Max Weber formuliert in seinem berühmten Buch „ Die protestantische Ethik und der Geist des Kapitalismus“ eine These, die besagt, dass die Entwicklung des kapitalistischen Systems ein Ergebnis der Arbeitsethik ist, die aus der Reformation hervorgegangen ist.
Aus historischer Sicht und angesichts der Tatsache, dass sich der Kapitalismus im Laufe der Zeit in viele Länder ausgebreitet hat, in denen keine protestantische Ethik vorhanden ist, ist diese These konsistent oder nicht? Gibt es einen Konsens in der Historikergemeinde zu diesem Thema?

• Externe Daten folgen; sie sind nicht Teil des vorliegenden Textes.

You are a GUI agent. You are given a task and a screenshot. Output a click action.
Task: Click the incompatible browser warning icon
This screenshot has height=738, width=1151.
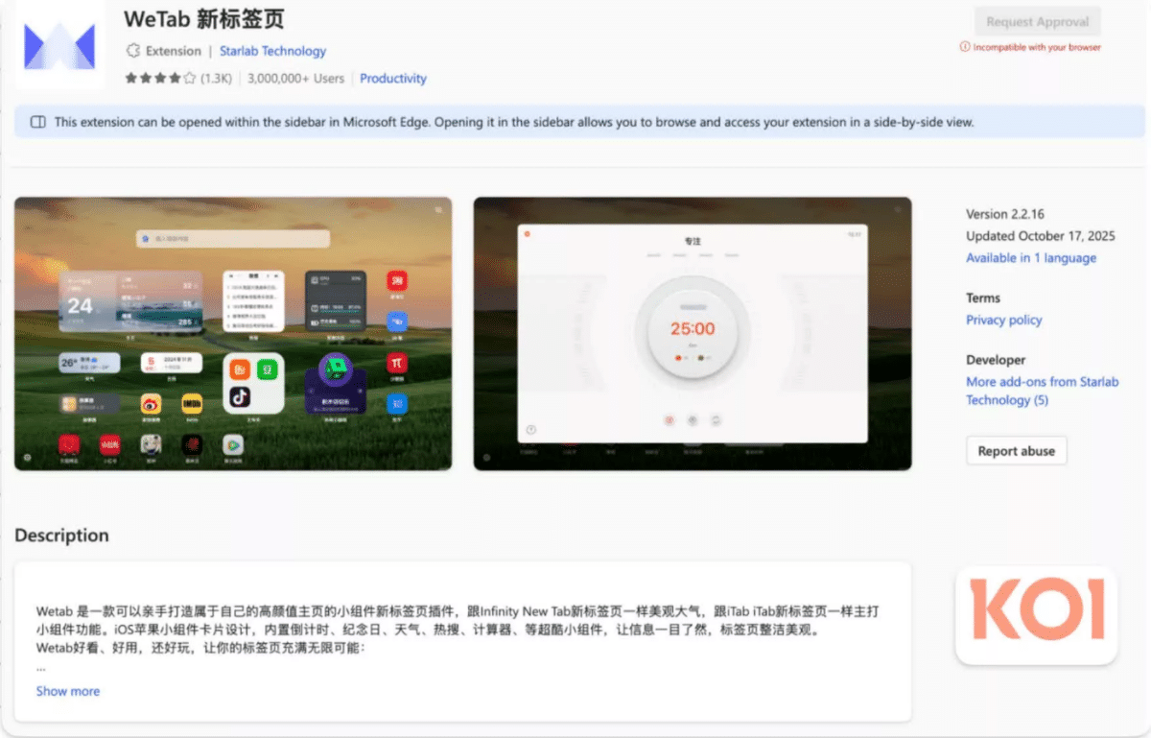965,47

Ich denke an den Kapitalismus in asiatischen Ländern oder sogar innerhalb Deutschlands, die reichste Region ist heutzutage Bayern, das katholisch ist; oder die Entwicklung Österreichs. Wird davon ausgegangen, dass die protestantische Ethik andere Kulturen durchdrungen hat oder dass die These nicht zutreffend ist? Oder dass vielleicht andere Kulturen einen moralischen Mechanismus einführen mussten, um das kapitalistische System erfolgreich anwenden zu können?

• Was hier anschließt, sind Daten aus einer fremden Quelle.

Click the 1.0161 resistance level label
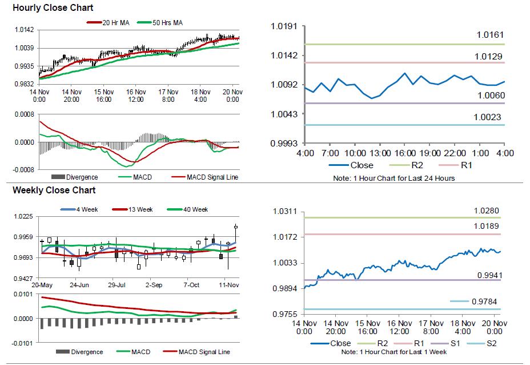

Ist eine weit gefasste Frage, aber ich möchte wissen, welchen Status die Hypothese in der Wissenschaft hat. Wurde es kritisch überarbeitet? Gibt es Gelehrte, die darauf Theorien aufgebaut haben?
Zugegeben, es ist viele Jahre her, dass auch ich Max Webers „Die protestantische Ethik und der Geist des Kapitalismus“ gelesen habe.
Obwohl mir das genaue Datum der Erstveröffentlichung nicht bekannt ist (wenn ich mich recht erinnere, war es etwa im ersten Jahrzehnt des 20. Jahrhunderts, also vor etwa 110 Jahren), hat Max Weber ein bedeutendes soziologisches Werk geschrieben, das ihm sehr zugute kam Zeit. Obwohl Weber versuchte, die Verbindung zwischen dem jahrhundertealten Protestantismus und dem Kapitalismus (oder wirklich die Korrelation zwischen dem jahrhundertealten protestantischen Ethos und dem kapitalistischen System) zu rechtfertigen oder zu bestätigen, schrieb er immer noch innerhalb seines zeitgenössischen kulturellen Rahmens (und wenn man es betrachtete Zu Webers Zeiten mag er in seiner Beschreibung ziemlich genau gewesen sein). Protestantische Länder wie die Niederlande, Großbritannien (sowohl England als auch Schottland) und sogar die Vereinigten Staaten (die zu Webers Zeit noch ein überwiegend protestantisches Land waren),
Im Fall Deutschlands ist es jedoch etwas komplexer und paradoxer, da ein beträchtlicher Prozentsatz Deutschlands römisch-katholisch ist (insbesondere in Bayern und teilweise auch im westlichen Rheinland). Deutschland war jedoch auch der historische Geburtsort des Protestantismus (insbesondere in Norddeutschland) und ein Großteil Nord- und Mitteldeutschlands ist lutherisch. Das deutsche historische Beispiel mag also die These von Max Weber eingeschränkt haben.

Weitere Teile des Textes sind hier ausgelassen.